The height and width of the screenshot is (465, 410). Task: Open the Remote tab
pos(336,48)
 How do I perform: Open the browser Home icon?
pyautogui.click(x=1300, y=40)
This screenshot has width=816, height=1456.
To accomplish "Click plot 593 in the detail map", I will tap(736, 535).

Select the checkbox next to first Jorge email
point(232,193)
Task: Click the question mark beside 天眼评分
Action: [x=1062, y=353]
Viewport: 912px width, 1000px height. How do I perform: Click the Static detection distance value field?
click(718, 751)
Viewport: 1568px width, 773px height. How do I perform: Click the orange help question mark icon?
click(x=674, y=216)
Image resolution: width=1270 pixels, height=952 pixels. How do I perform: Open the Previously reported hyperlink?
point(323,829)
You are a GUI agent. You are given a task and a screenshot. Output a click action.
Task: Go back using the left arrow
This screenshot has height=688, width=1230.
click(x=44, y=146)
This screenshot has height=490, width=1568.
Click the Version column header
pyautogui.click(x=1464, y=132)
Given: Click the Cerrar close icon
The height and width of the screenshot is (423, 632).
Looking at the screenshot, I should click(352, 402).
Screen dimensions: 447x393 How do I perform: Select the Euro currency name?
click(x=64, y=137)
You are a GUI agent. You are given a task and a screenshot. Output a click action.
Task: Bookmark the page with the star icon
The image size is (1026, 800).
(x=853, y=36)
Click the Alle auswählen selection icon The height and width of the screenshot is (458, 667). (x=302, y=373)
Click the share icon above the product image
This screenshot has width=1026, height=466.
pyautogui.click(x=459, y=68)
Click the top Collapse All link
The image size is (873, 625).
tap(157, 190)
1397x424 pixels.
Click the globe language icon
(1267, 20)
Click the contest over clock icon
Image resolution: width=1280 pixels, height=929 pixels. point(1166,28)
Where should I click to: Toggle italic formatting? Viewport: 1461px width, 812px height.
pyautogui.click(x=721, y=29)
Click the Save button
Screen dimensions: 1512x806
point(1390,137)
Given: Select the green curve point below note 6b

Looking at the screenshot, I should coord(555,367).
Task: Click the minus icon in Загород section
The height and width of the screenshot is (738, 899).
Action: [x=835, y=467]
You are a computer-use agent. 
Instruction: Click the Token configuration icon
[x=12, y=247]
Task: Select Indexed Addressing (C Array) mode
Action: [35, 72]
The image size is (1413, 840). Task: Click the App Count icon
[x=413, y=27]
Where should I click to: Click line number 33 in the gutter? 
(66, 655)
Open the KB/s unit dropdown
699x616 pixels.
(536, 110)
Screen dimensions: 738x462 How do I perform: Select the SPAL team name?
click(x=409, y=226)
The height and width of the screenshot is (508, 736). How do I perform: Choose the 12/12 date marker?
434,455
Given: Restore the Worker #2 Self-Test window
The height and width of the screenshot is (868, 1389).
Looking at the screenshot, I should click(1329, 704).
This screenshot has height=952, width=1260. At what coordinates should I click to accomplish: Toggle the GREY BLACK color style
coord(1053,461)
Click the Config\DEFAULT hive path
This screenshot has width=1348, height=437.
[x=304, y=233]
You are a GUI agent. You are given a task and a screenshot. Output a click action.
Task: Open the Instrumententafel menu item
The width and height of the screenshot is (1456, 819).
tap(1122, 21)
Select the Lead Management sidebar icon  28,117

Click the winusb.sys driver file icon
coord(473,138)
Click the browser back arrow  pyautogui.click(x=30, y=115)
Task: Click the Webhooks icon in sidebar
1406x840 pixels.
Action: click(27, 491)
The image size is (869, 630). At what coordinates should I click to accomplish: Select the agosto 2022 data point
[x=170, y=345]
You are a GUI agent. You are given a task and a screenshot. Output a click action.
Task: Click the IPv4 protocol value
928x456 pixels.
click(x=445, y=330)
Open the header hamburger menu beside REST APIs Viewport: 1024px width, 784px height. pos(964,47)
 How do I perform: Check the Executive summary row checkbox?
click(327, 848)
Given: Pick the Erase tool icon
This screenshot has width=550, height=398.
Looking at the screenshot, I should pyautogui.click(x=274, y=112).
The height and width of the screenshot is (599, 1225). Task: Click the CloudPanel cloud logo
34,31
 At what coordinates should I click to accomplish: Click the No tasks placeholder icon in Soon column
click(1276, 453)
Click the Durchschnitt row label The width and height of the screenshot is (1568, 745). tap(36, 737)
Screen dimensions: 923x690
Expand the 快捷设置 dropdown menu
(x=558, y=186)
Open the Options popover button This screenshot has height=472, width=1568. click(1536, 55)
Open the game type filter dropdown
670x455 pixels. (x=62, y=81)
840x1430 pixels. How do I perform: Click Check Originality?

· · · ·

■ **WORK INSTRUCTIONS**: Retype all of the data above line for line, without changing a single character.

■ **FINAL RESULT**:
The height and width of the screenshot is (465, 410). Task: Open the Remote tab
pos(336,48)
 How do I perform: Open the browser Home icon?
pyautogui.click(x=1300, y=40)
This screenshot has width=816, height=1456.
To accomplish "Click plot 593 in the detail map", I will tap(736, 535).

Select the checkbox next to first Jorge email
point(232,193)
Task: Click the question mark beside 天眼评分
Action: [x=1062, y=353]
Viewport: 912px width, 1000px height. How do I perform: Click the Static detection distance value field?
click(718, 751)
Viewport: 1568px width, 773px height. How do I perform: Click the orange help question mark icon?
click(x=674, y=216)
Image resolution: width=1270 pixels, height=952 pixels. How do I perform: Open the Previously reported hyperlink?
point(323,829)
You are a GUI agent. You are given a task and a screenshot. Output a click action.
Task: Go back using the left arrow
This screenshot has height=688, width=1230.
click(x=44, y=146)
This screenshot has height=490, width=1568.
Click the Version column header
pyautogui.click(x=1464, y=132)
Given: Click the Cerrar close icon
The height and width of the screenshot is (423, 632).
Looking at the screenshot, I should click(352, 402).
Screen dimensions: 447x393 How do I perform: Select the Euro currency name?
click(x=64, y=137)
You are a GUI agent. You are given a task and a screenshot. Output a click action.
Task: Bookmark the page with the star icon
The image size is (1026, 800).
(x=853, y=36)
Click the Alle auswählen selection icon The height and width of the screenshot is (458, 667). (x=302, y=373)
Click the share icon above the product image
This screenshot has width=1026, height=466.
pyautogui.click(x=459, y=68)
Click the top Collapse All link
The image size is (873, 625).
tap(157, 190)
1397x424 pixels.
Click the globe language icon
(1267, 20)
Click the contest over clock icon
Image resolution: width=1280 pixels, height=929 pixels. point(1166,28)
Where should I click to: Toggle italic formatting? Viewport: 1461px width, 812px height.
pyautogui.click(x=721, y=29)
Click the Save button
Screen dimensions: 1512x806
point(1390,137)
Given: Select the green curve point below note 6b

Looking at the screenshot, I should coord(555,367).
Task: Click the minus icon in Загород section
The height and width of the screenshot is (738, 899).
Action: [x=835, y=467]
You are a computer-use agent. 
Instruction: Click the Token configuration icon
[x=12, y=247]
Task: Select Indexed Addressing (C Array) mode
Action: [35, 72]
The image size is (1413, 840). Task: Click the App Count icon
[x=413, y=27]
Where should I click to: Click line number 33 in the gutter? 
(66, 655)
Open the KB/s unit dropdown
699x616 pixels.
(536, 110)
Screen dimensions: 738x462 How do I perform: Select the SPAL team name?
click(x=409, y=226)
The height and width of the screenshot is (508, 736). How do I perform: Choose the 12/12 date marker?
434,455
Given: Restore the Worker #2 Self-Test window
The height and width of the screenshot is (868, 1389).
Looking at the screenshot, I should click(1329, 704).
This screenshot has height=952, width=1260. At what coordinates should I click to accomplish: Toggle the GREY BLACK color style
coord(1053,461)
Click the Config\DEFAULT hive path
This screenshot has width=1348, height=437.
[x=304, y=233]
You are a GUI agent. You are given a task and a screenshot. Output a click action.
Task: Open the Instrumententafel menu item
The width and height of the screenshot is (1456, 819).
tap(1122, 21)
Select the Lead Management sidebar icon  28,117

Click the winusb.sys driver file icon
coord(473,138)
Click the browser back arrow  pyautogui.click(x=30, y=115)
Task: Click the Webhooks icon in sidebar
1406x840 pixels.
Action: click(27, 491)
The image size is (869, 630). At what coordinates should I click to accomplish: Select the agosto 2022 data point
[x=170, y=345]
You are a GUI agent. You are given a task and a screenshot. Output a click action.
Task: Click the IPv4 protocol value
928x456 pixels.
click(x=445, y=330)
Open the header hamburger menu beside REST APIs Viewport: 1024px width, 784px height. pos(964,47)
 How do I perform: Check the Executive summary row checkbox?
click(327, 848)
Given: Pick the Erase tool icon
This screenshot has width=550, height=398.
Looking at the screenshot, I should pyautogui.click(x=274, y=112).
The height and width of the screenshot is (599, 1225). Task: Click the CloudPanel cloud logo
34,31
 At what coordinates should I click to accomplish: Click the No tasks placeholder icon in Soon column
click(1276, 453)
Click the Durchschnitt row label The width and height of the screenshot is (1568, 745). tap(36, 737)
Screen dimensions: 923x690
Expand the 快捷设置 dropdown menu
(x=558, y=186)
Open the Options popover button This screenshot has height=472, width=1568. click(1536, 55)
Open the game type filter dropdown
670x455 pixels. (x=62, y=81)
840x1430 pixels. How do I perform: Click Check Originality?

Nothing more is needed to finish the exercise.